» 作業内容
以下のリストの全行を、画像は除いて一字一句変えずに出力してもらえますか？

» データセット一覧
•••••
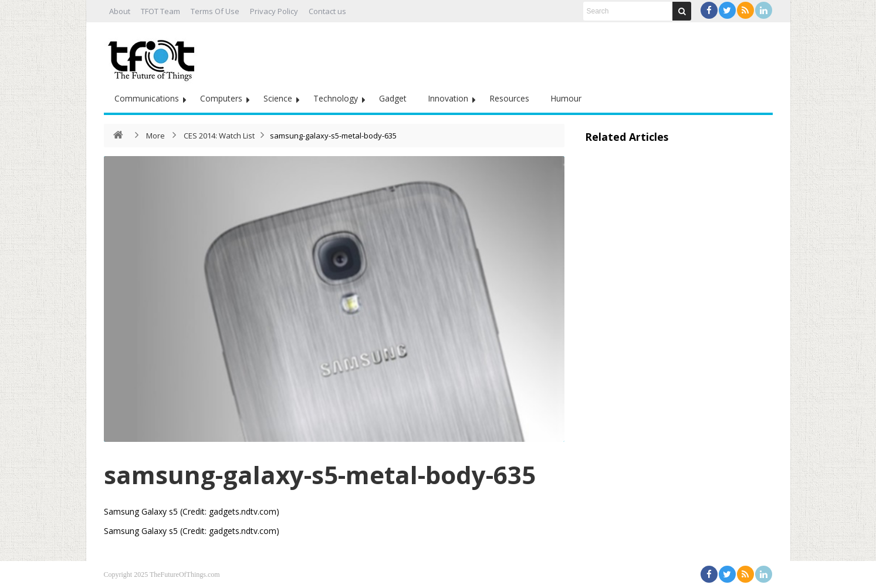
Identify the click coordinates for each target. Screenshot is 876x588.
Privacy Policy (274, 11)
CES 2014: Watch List (219, 136)
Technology (336, 98)
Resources (509, 98)
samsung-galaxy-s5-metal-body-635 (320, 474)
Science (278, 98)
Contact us (327, 11)
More (155, 136)
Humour (566, 98)
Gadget (393, 98)
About (120, 11)
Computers (221, 98)
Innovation (448, 98)
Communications (147, 98)
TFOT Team (160, 11)
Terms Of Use (215, 11)
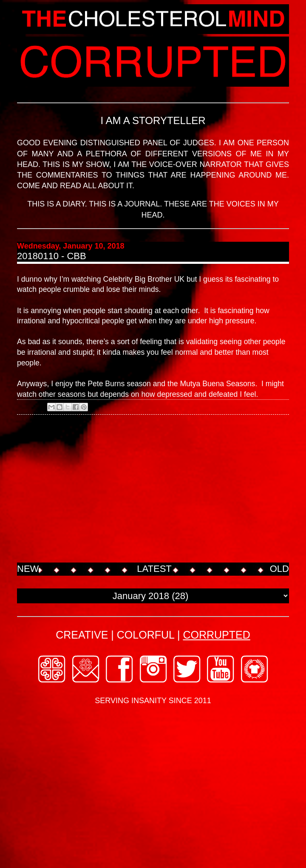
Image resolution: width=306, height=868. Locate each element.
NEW (28, 568)
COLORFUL (145, 635)
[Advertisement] (153, 489)
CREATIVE (82, 635)
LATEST (154, 568)
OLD (279, 568)
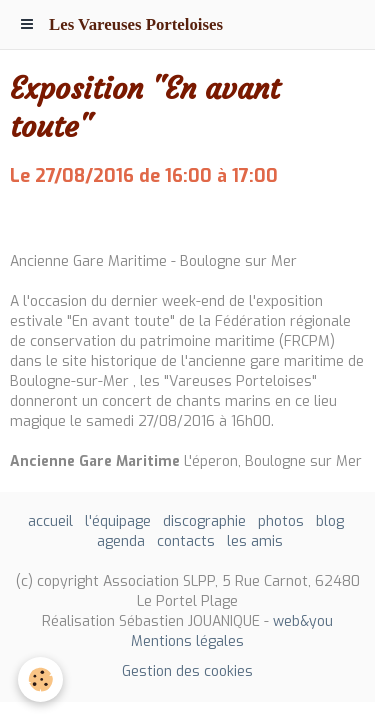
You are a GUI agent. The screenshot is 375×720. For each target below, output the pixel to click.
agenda (121, 541)
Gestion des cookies (187, 671)
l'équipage (118, 521)
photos (281, 521)
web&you (303, 621)
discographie (204, 521)
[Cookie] (40, 679)
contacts (186, 541)
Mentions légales (187, 641)
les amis (255, 541)
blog (330, 521)
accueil (50, 521)
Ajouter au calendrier (82, 220)
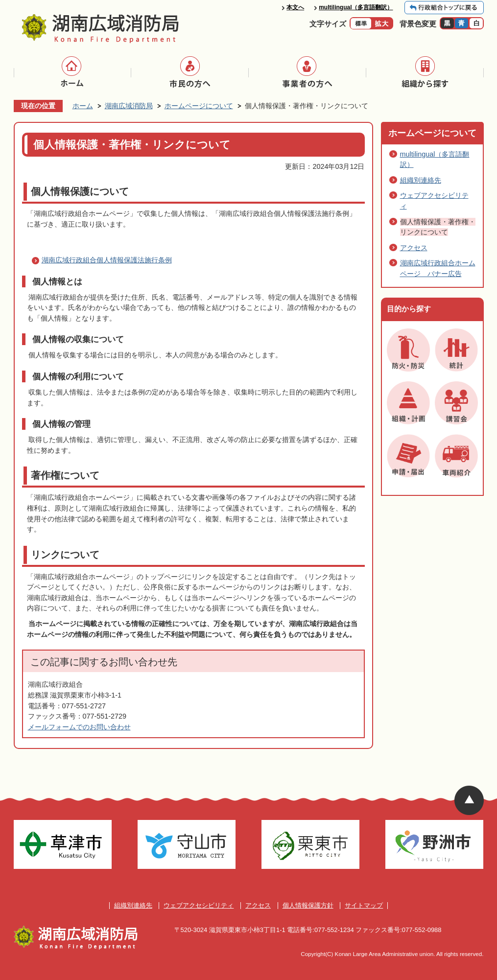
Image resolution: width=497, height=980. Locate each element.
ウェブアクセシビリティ (198, 905)
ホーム (83, 106)
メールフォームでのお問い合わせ (79, 727)
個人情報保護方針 (308, 905)
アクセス (414, 248)
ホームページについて (199, 106)
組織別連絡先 (421, 180)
•••••
» 演習結果
Identify the click coordinates for each target. Screenshot is 876x588.
Privacy Policy (274, 11)
CES 2014: Watch List (219, 136)
Technology (336, 98)
Resources (509, 98)
samsung-galaxy-s5-metal-body-635 (320, 474)
Science (278, 98)
Contact us (327, 11)
More (155, 136)
Humour (566, 98)
Gadget (393, 98)
About (120, 11)
Computers (221, 98)
Innovation (448, 98)
Communications (147, 98)
TFOT Team (160, 11)
Terms Of Use (215, 11)
Image resolution: width=306, height=868. Locate each element.
NEW (28, 568)
COLORFUL (145, 635)
[Advertisement] (153, 489)
CREATIVE (82, 635)
LATEST (154, 568)
OLD (279, 568)
You are a GUI agent. The screenshot is 375×720. For each target below, output the pixel to click.
agenda (121, 541)
Gestion des cookies (187, 671)
l'équipage (118, 521)
photos (281, 521)
web&you (303, 621)
discographie (204, 521)
[Cookie] (40, 679)
contacts (186, 541)
Mentions légales (187, 641)
les amis (255, 541)
blog (330, 521)
accueil (50, 521)
Ajouter au calendrier (82, 220)
Image resolution: width=497, height=980. Locate each element.
ウェブアクセシビリティ (198, 905)
ホーム (83, 106)
メールフォームでのお問い合わせ (79, 727)
個人情報保護方針 (308, 905)
アクセス (414, 248)
ホームページについて (199, 106)
組織別連絡先 (421, 180)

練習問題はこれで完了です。